SUSHI sees resurging on-chain activity
According to on-chain data obtained on Friday, the average active addresses holding SUSHI tokens climbed from approximately 150 to a 6-month high of 491. The following chart shows the rise in the number of SUSHI active addresses, which has been making consistent higher lows since the beginning of June.

Interestingly, the price side of things is still a little less than ideal, as the token was recently rejected at $0.246, and slid back to around $0.206. The move would be classified as a typical failed breakout by traders.
However, the on-chain data presents a significantly different outlook. During the same period of price peak and volume activity, crypto exchange Binance saw 2 of the largest single-day SUSHI outflows.
On June 3, 2.77 million SUSHI tokens were pulled out of the exchange, while on June 4, 2.61 million tokens left the trading avenue. Such behavior is the opposite of what is typically seen during speculative rallies.
Usually, when retail investors drive a rally, exchange inflows tend to increase as holders move their token holdings on to exchanges to sell into strength.
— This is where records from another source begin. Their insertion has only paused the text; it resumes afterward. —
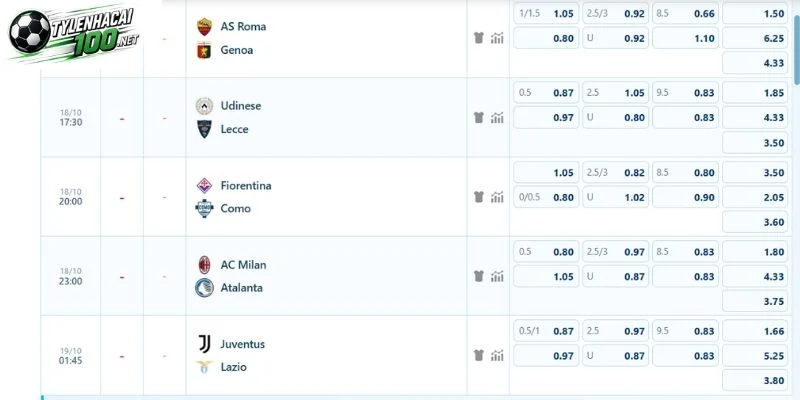The height and width of the screenshot is (400, 800).
Task: Select Como handicap 0/0.5 odds 0.80
Action: coord(546,197)
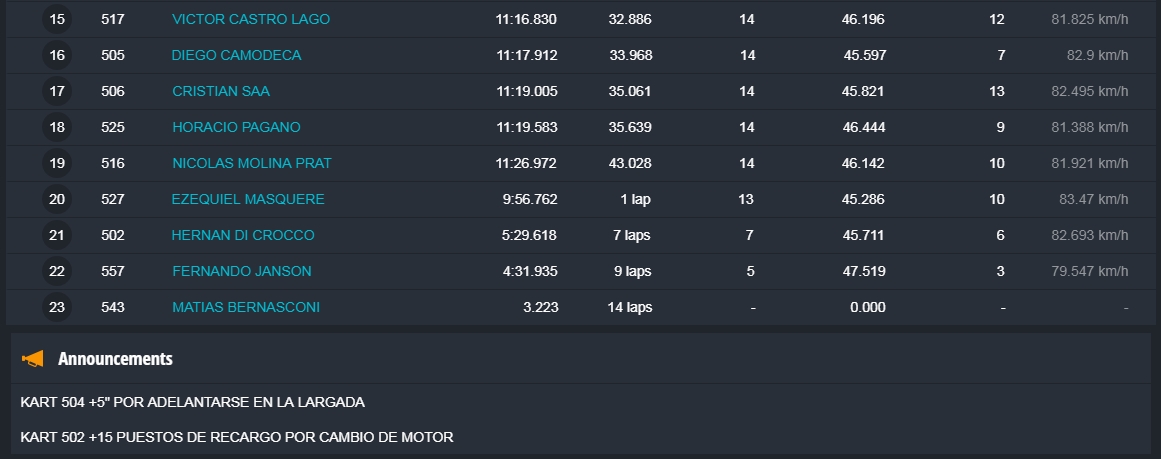Click NICOLAS MOLINA PRAT name
The image size is (1161, 459).
[252, 163]
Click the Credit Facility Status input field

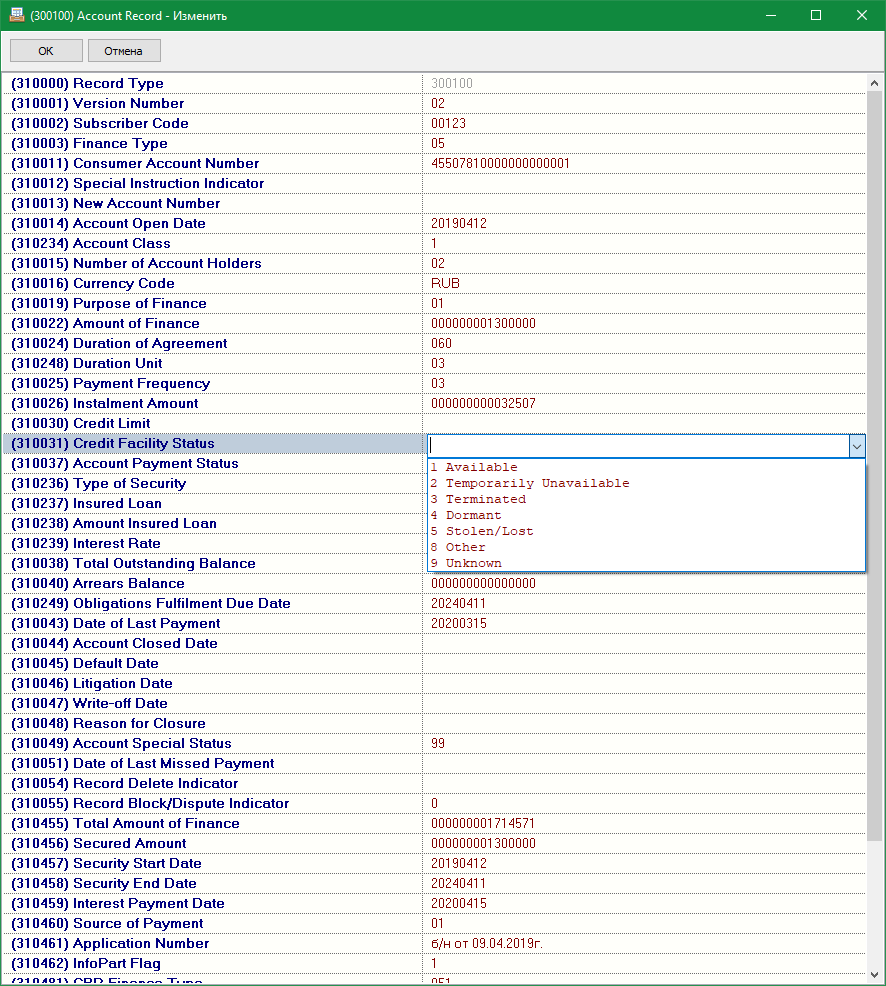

However, in SUSHI’s case, net inflows turned sharply negative exactly when the token’s market activity hit a peak.
It confirms that larger SUSHI holders were likely absorbing the supply and withdrawing tokens from Binance instead of leaving them on the exchange for immediate selling.
Is DeFi going to make a comeback?
Followers of the DeFi space have long been wishing for a comeback of a DeFi-led market rally, akin to the famous “DeFi summer” of 2020 which saw leading protocol tokens like AAVE, COMP, BNT, CRV, and others make parabolic gains within a few months.
However, the DeFi space since then has stagnated, evident from continually dwindling total value locked (TVL) across protocols, constant smart-contract exploits, and a general sense of disinterest in the space as memecoins and tokenized real-world assets (RWAs) took over.
That said, there are faint signs that the DeFi narrative may be making a comeback.
On May 11, Galaxy Digital and Sharplink launched a $125 million DeFi fund. Similarly, AI is helping DeFi protocols become more resilient, as exploit losses in 2025 fell more than 72 percent compared to the 2022 peak.